■ WHAT THE EXERCISE ASKS ■
Rewrite all of the data below, changing every "At what coordinates should I click to accomplish" to "Where should I click to accomplish" and leaving everything else unchanged.

■ DATA LINES ■
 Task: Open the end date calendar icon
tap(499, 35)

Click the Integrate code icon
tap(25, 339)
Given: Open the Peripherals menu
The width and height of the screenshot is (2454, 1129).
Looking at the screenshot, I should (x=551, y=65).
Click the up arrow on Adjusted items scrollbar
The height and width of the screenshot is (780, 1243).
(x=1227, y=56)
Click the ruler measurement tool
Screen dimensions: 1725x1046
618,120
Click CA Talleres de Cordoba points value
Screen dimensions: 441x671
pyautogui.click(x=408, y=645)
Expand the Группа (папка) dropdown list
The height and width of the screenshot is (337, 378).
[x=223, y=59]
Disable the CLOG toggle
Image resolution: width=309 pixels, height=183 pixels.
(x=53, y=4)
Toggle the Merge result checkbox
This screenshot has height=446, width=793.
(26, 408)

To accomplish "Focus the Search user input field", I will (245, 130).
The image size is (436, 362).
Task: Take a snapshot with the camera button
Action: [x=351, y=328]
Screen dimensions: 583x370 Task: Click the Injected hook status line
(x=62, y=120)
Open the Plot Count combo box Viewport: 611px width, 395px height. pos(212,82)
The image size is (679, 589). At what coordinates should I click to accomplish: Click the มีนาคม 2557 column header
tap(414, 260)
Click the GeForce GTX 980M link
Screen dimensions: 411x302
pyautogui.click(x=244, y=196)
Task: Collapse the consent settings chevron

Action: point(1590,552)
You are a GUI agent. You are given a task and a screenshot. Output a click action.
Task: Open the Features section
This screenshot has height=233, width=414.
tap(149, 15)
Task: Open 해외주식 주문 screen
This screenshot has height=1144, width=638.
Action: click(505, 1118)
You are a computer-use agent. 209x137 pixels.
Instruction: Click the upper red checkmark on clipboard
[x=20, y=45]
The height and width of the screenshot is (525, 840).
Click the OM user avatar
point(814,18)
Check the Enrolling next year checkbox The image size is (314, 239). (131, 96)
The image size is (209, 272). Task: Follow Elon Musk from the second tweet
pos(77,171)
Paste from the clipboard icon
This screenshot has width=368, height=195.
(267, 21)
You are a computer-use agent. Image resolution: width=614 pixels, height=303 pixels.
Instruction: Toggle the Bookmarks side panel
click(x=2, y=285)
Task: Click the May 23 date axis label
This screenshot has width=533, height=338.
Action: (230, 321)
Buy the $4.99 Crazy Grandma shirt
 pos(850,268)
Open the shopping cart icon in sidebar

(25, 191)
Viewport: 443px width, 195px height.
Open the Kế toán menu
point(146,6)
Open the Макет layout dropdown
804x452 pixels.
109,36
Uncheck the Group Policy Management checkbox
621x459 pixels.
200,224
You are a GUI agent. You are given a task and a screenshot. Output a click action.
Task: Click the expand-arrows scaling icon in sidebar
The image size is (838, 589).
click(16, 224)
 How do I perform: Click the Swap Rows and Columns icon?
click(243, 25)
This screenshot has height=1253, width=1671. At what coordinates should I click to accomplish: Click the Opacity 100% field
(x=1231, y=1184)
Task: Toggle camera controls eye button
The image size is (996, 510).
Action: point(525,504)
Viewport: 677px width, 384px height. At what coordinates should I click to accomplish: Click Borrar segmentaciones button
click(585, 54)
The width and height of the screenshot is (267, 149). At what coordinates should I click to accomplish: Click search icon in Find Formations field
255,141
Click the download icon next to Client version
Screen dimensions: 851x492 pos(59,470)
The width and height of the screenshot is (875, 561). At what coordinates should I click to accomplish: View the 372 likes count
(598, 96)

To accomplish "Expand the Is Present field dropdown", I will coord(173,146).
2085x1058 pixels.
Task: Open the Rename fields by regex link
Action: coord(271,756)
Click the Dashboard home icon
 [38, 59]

■ WRITTEN SOLUTION ■
 Task: Open the end date calendar icon
tap(499, 35)

Click the Integrate code icon
tap(25, 339)
Given: Open the Peripherals menu
The width and height of the screenshot is (2454, 1129).
Looking at the screenshot, I should (x=551, y=65).
Click the up arrow on Adjusted items scrollbar
The height and width of the screenshot is (780, 1243).
(x=1227, y=56)
Click the ruler measurement tool
Screen dimensions: 1725x1046
618,120
Click CA Talleres de Cordoba points value
Screen dimensions: 441x671
pyautogui.click(x=408, y=645)
Expand the Группа (папка) dropdown list
The height and width of the screenshot is (337, 378).
[x=223, y=59]
Disable the CLOG toggle
Image resolution: width=309 pixels, height=183 pixels.
(x=53, y=4)
Toggle the Merge result checkbox
This screenshot has height=446, width=793.
(26, 408)

To accomplish "Focus the Search user input field", I will (245, 130).
The image size is (436, 362).
Task: Take a snapshot with the camera button
Action: [x=351, y=328]
Screen dimensions: 583x370 Task: Click the Injected hook status line
(x=62, y=120)
Open the Plot Count combo box Viewport: 611px width, 395px height. pos(212,82)
The image size is (679, 589). Where should I click to accomplish: Click the มีนาคม 2557 column header
tap(414, 260)
Click the GeForce GTX 980M link
Screen dimensions: 411x302
pyautogui.click(x=244, y=196)
Task: Collapse the consent settings chevron

Action: point(1590,552)
You are a GUI agent. You are given a task and a screenshot. Output a click action.
Task: Open the Features section
This screenshot has height=233, width=414.
tap(149, 15)
Task: Open 해외주식 주문 screen
This screenshot has height=1144, width=638.
Action: click(505, 1118)
You are a computer-use agent. 209x137 pixels.
Instruction: Click the upper red checkmark on clipboard
[x=20, y=45]
The height and width of the screenshot is (525, 840).
Click the OM user avatar
point(814,18)
Check the Enrolling next year checkbox The image size is (314, 239). (131, 96)
The image size is (209, 272). Task: Follow Elon Musk from the second tweet
pos(77,171)
Paste from the clipboard icon
This screenshot has width=368, height=195.
(267, 21)
You are a computer-use agent. Image resolution: width=614 pixels, height=303 pixels.
Instruction: Toggle the Bookmarks side panel
click(x=2, y=285)
Task: Click the May 23 date axis label
This screenshot has width=533, height=338.
Action: (230, 321)
Buy the $4.99 Crazy Grandma shirt
 pos(850,268)
Open the shopping cart icon in sidebar

(25, 191)
Viewport: 443px width, 195px height.
Open the Kế toán menu
point(146,6)
Open the Макет layout dropdown
804x452 pixels.
109,36
Uncheck the Group Policy Management checkbox
621x459 pixels.
200,224
You are a GUI agent. You are given a task and a screenshot. Output a click action.
Task: Click the expand-arrows scaling icon in sidebar
The image size is (838, 589).
click(16, 224)
 How do I perform: Click the Swap Rows and Columns icon?
click(243, 25)
This screenshot has height=1253, width=1671. Where should I click to accomplish: Click the Opacity 100% field
(x=1231, y=1184)
Task: Toggle camera controls eye button
The image size is (996, 510).
Action: point(525,504)
Viewport: 677px width, 384px height. Where should I click to accomplish: Click Borrar segmentaciones button
click(585, 54)
The width and height of the screenshot is (267, 149). Where should I click to accomplish: Click search icon in Find Formations field
255,141
Click the download icon next to Client version
Screen dimensions: 851x492 pos(59,470)
The width and height of the screenshot is (875, 561). Where should I click to accomplish: View the 372 likes count
(598, 96)

To accomplish "Expand the Is Present field dropdown", I will coord(173,146).
2085x1058 pixels.
Task: Open the Rename fields by regex link
Action: coord(271,756)
Click the Dashboard home icon
 [38, 59]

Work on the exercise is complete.